---- Dataset content
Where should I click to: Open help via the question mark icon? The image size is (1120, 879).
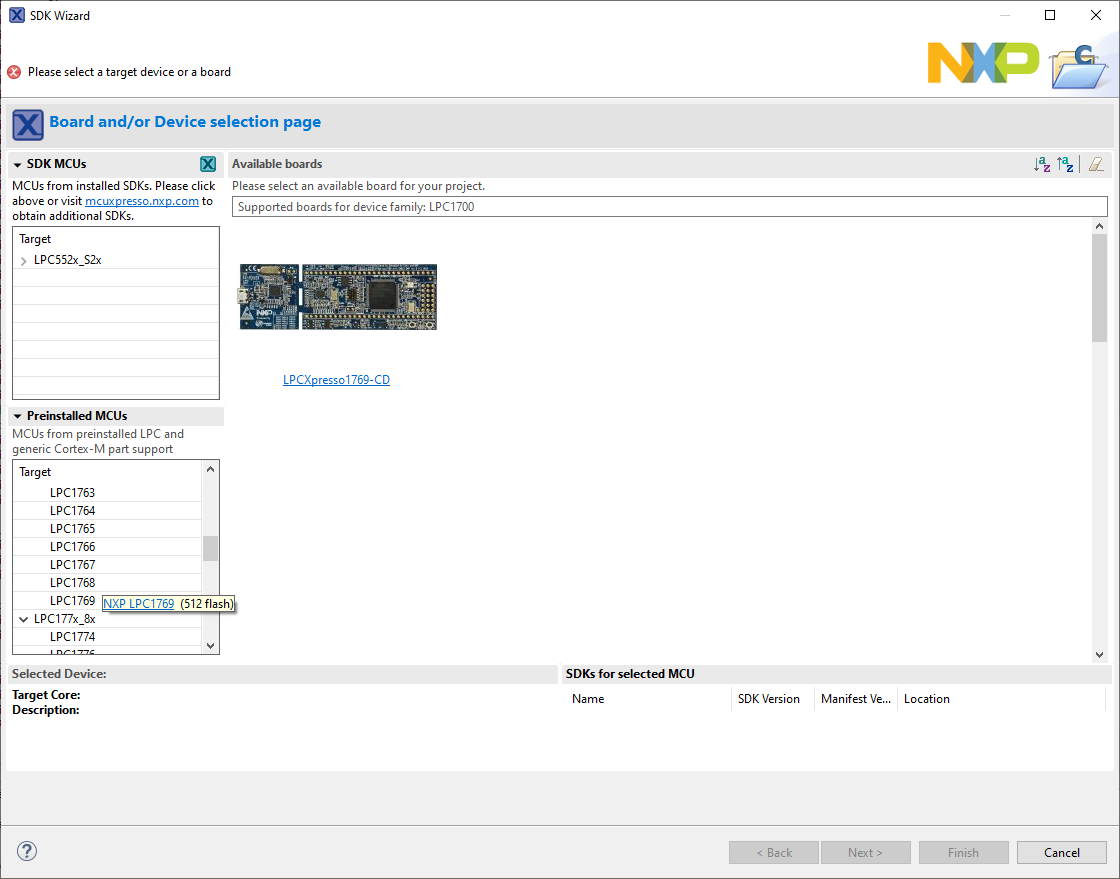coord(26,851)
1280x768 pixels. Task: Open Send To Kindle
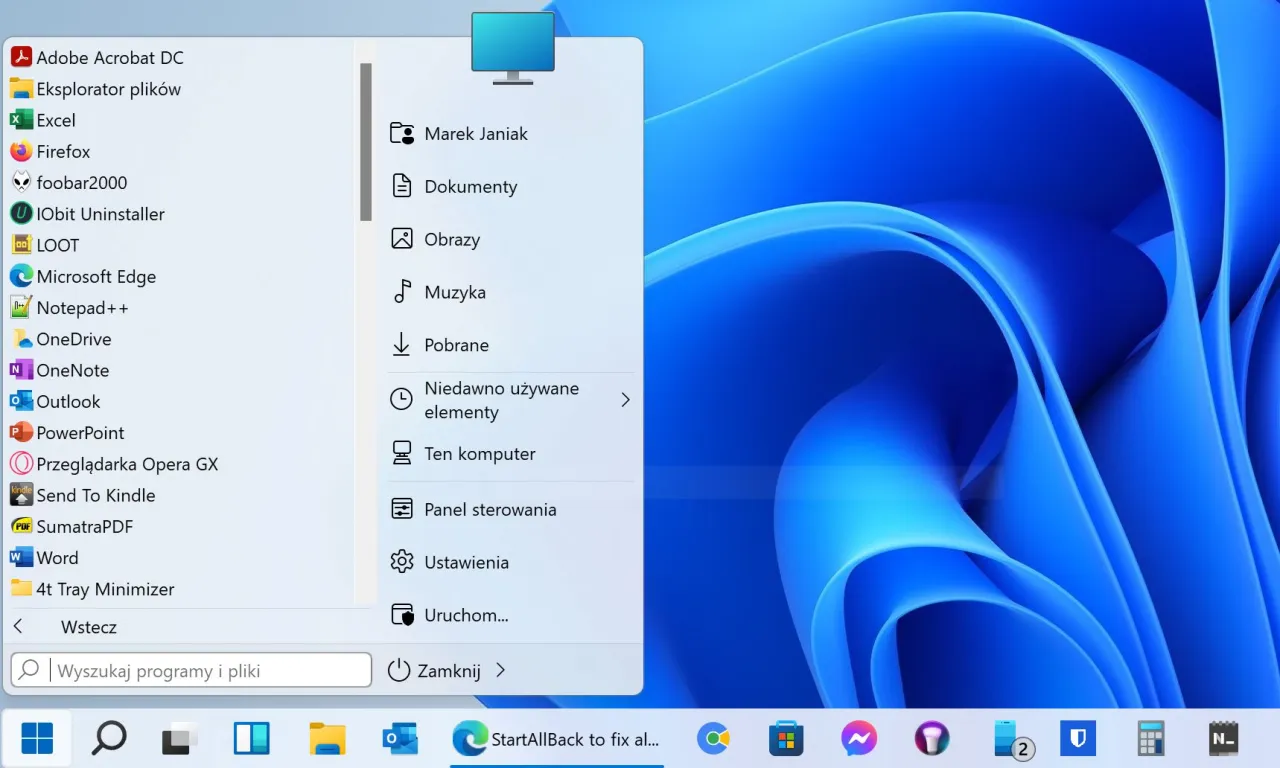click(95, 495)
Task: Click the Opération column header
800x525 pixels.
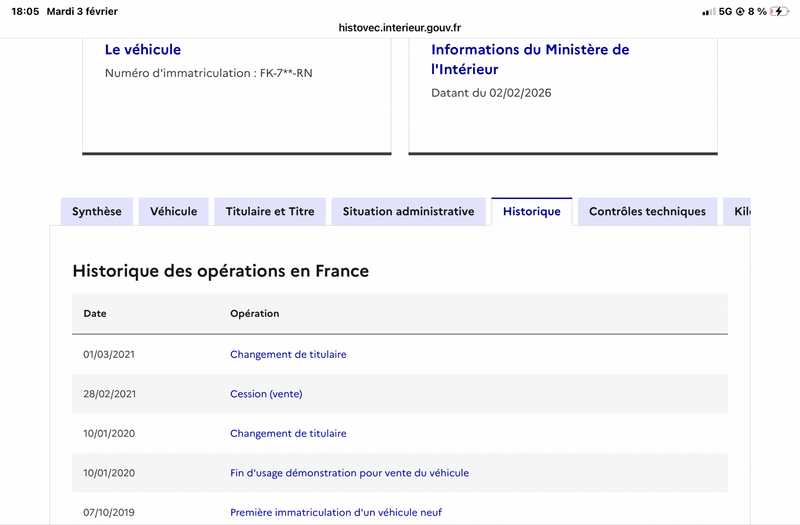Action: tap(254, 313)

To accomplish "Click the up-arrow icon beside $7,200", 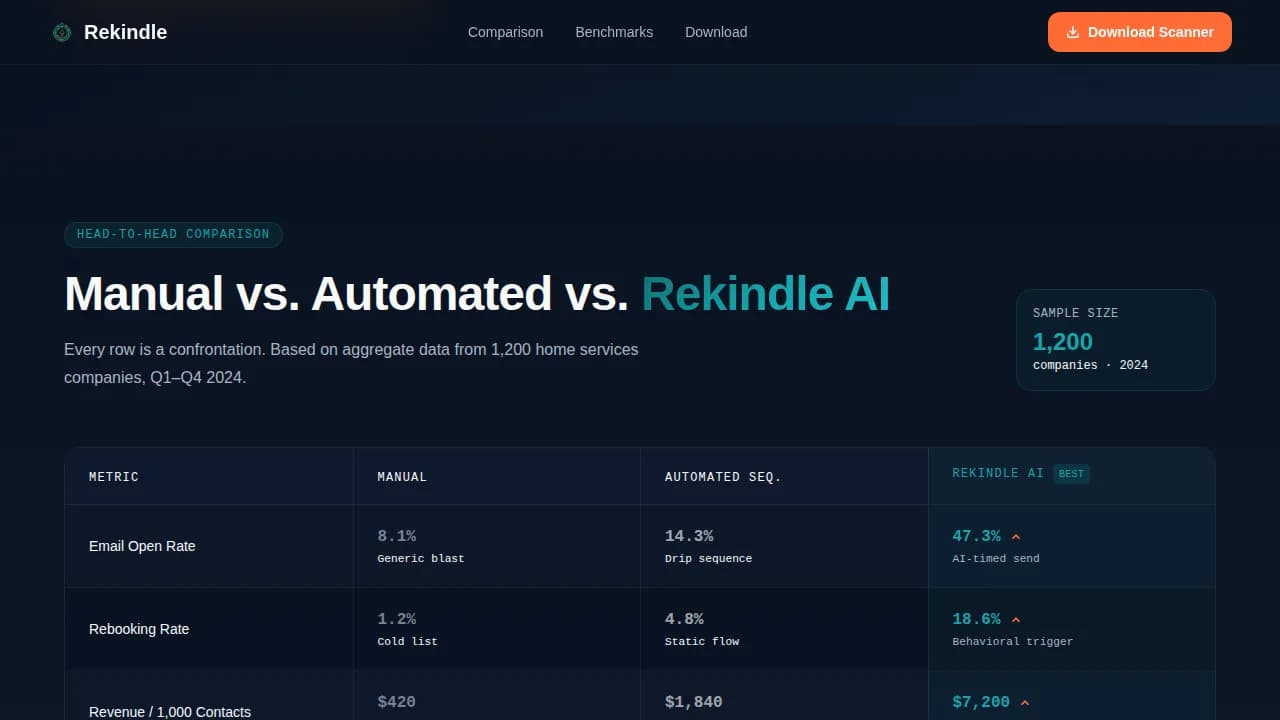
--------
▶ [Problem statement]: Print word for word every line from the one containing "1280x768 pixels. Task: Open Send To Kindle" through the end of the entries, leaving the pictures out.

▶ [Answer]:
1280x768 pixels. Task: Open Send To Kindle
click(95, 495)
Task: Click the Opération column header
800x525 pixels.
Action: tap(254, 313)

To accomplish "Click the up-arrow icon beside $7,200", 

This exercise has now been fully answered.